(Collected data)
- - - - -

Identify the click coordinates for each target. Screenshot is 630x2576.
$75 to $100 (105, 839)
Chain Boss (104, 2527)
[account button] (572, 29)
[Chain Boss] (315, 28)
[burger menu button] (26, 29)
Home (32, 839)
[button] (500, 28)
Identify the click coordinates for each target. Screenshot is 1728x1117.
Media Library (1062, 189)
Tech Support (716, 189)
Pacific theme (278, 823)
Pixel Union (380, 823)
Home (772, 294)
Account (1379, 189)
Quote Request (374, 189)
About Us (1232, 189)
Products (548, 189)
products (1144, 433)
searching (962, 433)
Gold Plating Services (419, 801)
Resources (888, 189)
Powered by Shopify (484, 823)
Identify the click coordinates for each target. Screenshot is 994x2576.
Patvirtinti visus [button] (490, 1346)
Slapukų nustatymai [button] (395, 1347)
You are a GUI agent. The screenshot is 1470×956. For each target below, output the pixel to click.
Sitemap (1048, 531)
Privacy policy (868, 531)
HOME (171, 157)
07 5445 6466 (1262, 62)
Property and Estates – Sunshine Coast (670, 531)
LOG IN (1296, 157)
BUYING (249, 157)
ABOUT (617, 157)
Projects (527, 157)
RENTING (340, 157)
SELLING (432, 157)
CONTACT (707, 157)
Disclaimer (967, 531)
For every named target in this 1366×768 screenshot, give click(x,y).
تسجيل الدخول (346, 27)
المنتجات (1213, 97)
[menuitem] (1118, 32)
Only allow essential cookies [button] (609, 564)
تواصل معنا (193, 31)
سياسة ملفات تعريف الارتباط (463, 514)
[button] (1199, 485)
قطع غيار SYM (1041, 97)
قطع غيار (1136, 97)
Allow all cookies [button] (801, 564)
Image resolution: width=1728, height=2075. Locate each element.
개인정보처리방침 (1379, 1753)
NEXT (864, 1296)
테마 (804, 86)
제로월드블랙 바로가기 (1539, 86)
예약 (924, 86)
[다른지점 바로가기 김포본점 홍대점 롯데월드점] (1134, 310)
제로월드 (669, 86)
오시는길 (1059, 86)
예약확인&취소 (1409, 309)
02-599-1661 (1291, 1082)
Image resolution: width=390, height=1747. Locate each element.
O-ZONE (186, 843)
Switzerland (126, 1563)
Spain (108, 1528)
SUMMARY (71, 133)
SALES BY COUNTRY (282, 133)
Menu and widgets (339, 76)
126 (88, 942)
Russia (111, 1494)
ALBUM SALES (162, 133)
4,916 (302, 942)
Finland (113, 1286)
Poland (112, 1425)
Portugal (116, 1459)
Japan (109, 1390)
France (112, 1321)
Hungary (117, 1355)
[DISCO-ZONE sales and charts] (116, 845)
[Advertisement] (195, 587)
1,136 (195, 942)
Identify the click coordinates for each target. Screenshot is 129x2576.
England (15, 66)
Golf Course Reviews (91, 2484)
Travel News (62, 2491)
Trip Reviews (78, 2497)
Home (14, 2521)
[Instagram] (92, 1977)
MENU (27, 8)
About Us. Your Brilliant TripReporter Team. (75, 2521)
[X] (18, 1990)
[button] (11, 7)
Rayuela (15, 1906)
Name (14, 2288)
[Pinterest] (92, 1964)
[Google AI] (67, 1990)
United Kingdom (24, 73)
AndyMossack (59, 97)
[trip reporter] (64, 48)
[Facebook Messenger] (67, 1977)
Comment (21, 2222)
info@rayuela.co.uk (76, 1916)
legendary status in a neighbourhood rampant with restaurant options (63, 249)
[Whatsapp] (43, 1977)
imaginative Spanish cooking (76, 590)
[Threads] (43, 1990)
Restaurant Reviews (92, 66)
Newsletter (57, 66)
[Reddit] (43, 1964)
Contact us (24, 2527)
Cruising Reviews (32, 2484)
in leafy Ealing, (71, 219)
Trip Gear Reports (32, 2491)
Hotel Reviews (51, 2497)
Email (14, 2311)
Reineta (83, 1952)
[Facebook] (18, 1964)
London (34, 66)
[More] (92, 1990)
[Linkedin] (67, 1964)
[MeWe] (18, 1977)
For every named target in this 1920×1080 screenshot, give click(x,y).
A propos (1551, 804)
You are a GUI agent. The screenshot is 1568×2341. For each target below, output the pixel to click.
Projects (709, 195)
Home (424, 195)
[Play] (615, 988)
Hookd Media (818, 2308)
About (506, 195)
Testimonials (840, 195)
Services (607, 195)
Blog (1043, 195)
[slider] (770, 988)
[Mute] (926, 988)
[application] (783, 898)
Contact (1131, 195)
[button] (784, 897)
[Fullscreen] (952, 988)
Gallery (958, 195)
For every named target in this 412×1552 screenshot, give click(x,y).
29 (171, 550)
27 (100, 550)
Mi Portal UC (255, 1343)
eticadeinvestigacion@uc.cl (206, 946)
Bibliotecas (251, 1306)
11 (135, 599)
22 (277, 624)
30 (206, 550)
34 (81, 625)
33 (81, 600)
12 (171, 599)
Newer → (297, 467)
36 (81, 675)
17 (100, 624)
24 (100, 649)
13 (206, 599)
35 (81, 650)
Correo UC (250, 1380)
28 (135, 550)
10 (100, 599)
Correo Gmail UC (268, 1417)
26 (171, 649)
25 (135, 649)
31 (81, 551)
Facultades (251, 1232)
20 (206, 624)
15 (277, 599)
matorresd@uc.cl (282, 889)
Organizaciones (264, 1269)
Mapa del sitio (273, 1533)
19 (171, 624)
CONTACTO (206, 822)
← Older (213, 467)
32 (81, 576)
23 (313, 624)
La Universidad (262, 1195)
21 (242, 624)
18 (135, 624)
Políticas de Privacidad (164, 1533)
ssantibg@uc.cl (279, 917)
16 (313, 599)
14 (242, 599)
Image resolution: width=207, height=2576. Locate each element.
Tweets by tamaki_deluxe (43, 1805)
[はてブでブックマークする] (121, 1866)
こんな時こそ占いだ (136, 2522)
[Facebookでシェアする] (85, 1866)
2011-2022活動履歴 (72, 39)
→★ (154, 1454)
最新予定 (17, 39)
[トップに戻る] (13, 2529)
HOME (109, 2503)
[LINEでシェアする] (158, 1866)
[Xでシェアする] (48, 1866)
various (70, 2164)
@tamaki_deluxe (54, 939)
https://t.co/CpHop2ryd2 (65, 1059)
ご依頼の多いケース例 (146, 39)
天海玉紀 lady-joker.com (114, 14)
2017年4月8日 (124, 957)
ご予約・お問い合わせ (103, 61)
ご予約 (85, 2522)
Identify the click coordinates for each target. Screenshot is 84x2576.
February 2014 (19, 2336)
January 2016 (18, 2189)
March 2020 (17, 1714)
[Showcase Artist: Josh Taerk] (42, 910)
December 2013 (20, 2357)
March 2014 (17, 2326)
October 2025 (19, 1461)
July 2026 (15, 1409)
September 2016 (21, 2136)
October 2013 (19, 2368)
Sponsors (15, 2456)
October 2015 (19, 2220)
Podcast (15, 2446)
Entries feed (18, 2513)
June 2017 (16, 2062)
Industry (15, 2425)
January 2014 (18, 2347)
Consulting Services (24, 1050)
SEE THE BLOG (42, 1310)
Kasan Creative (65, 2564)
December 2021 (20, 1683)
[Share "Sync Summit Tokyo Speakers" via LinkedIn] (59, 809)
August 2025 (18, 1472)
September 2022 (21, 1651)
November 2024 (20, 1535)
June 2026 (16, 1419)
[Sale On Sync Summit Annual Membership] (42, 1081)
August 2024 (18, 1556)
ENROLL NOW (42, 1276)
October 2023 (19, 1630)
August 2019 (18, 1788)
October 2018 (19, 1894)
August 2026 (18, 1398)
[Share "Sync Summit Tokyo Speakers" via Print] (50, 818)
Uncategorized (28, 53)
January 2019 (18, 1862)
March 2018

- - - - -

◆ **WORK TO COMPLETE**: Set down exactly the lines from the start of the records to the line with "Pixel Union (380, 823)". Include that line, and add nothing more.

◆ **TASK SOLUTION**:
Identify the click coordinates for each target. Screenshot is 630x2576.
$75 to $100 (105, 839)
Chain Boss (104, 2527)
[account button] (572, 29)
[Chain Boss] (315, 28)
[burger menu button] (26, 29)
Home (32, 839)
[button] (500, 28)
Identify the click coordinates for each target. Screenshot is 1728x1117.
Media Library (1062, 189)
Tech Support (716, 189)
Pacific theme (278, 823)
Pixel Union (380, 823)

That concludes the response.